(PAGE TEXT)
I am passionate about informing the frontline health workers of the high-risk groups and co-morbidities. Most of the frontline health workers are women and of reproductive age, so it is important that they have the right knowledge about COVID-19 as well as the proper equipment while caring for patients infected with COVID-19.
Pregnant women with COVID-19 are at increased risk of developing severe illness, including a heightened risk of death. How do you keep track of pregnant women who have tested positive? How are they helped?
Pregnant women with COVID-19 are called every day to have their state assessed. If their condition worsens or if they need a physical assessment, I go with another person for assessment. If the woman needs evacuation to a hospital, we make sure she is picked up by an ambulance and taken to the right facility. If there is a need for an obstetric consultation during the quarantine period, we provide the right hospital for her to go to.
I have been to a few district hospitals to discuss the different cases and how they were managed. When I first started at the COVID-19 Command Post, there were around 10 to 20 cases of pregnant women to check up on daily; however, as the cases in Rwanda have decreased during the last few weeks, so have the pregnant cases. We are now able to follow the pregnant cases closely as well as focus on visiting health centres to educate people, and also do home visits to other positive cases.
One woman I visited was COVID-19 positive and she was feeling weak but all right, however, she didn't feel foetal movement as consistently as usual. When we went to her house, the woman's vitals were good and I was able to assess the baby. The heart rate was good and the baby was responsive. The woman was very relieved that the baby was fine, and after a few days the mother was also feeling better.
What does UNFPA's support to the National COVID-19 Response focus on?
(End PAGE TEXT)
(SOURCE DATA)
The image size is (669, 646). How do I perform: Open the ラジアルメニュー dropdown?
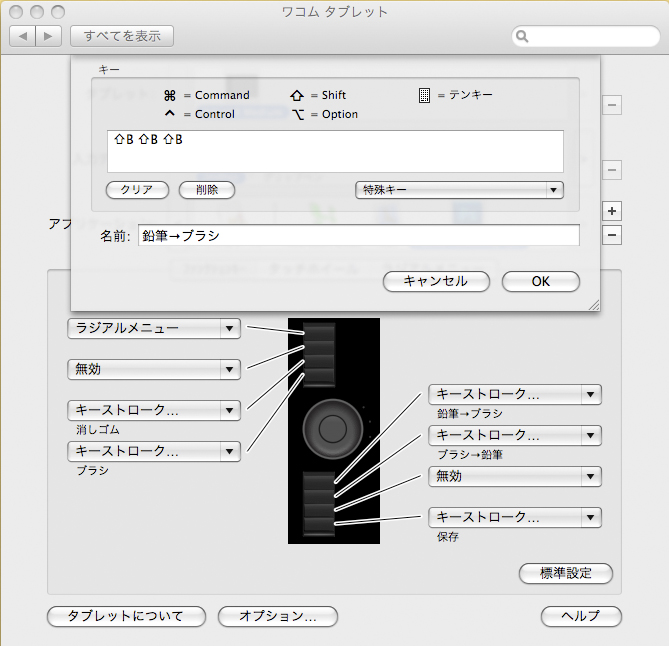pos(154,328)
(End SOURCE DATA)
(SOURCE DATA)
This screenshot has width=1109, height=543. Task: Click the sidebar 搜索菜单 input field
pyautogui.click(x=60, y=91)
(End SOURCE DATA)
**ACTIVITIES**
- a) In the text on pregnant women with COVID-19, how many cases of pregnant women were there to check on daily when the speaker first started at the COVID-19 Command Post?
- b) Extend the text on pregnant women with COVID-19 from where it stops.

**RESULTS OF THE TASKS**
- a) Around 10 to 20.

- b)
In general, UNFPA's support focuses on continuity of sexual and reproductive health services and protection of frontline health workforce; gender-based violence prevention and response; and continued supply of modern contraceptives and reproductive health commodities. Personally, I support case management, particularly for pregnant women, ensuring safe pregnancy and childbirth during the pandemic.
How has this experience been in terms of building your skills and capacities? And how is it contributing to your volunteer experience in Rwanda?
This has been an amazing opportunity for me. I have learned so much. I have been able to represent UNFPA and present the things that I am passionate about. I have got to know a lot of people from hospitals, health centres and the different partners and Ministries that I will be partnering with in my coming assignments as well. I have also been able to see the country, understand the challenges as well as see the strengths and opportunities, and as a bonus I am also learning more and more Kinyarwanda each day!
I am very impressed by how the country and its different partners and Ministries have united and worked together during this pandemic to serve the nation. Rwanda has some amazing people! I am more excited than ever to take on my mission as a UN Volunteer to serve this beautiful country. Together, we can conquer anything!
* The identity of patients with COVID-19 is protected.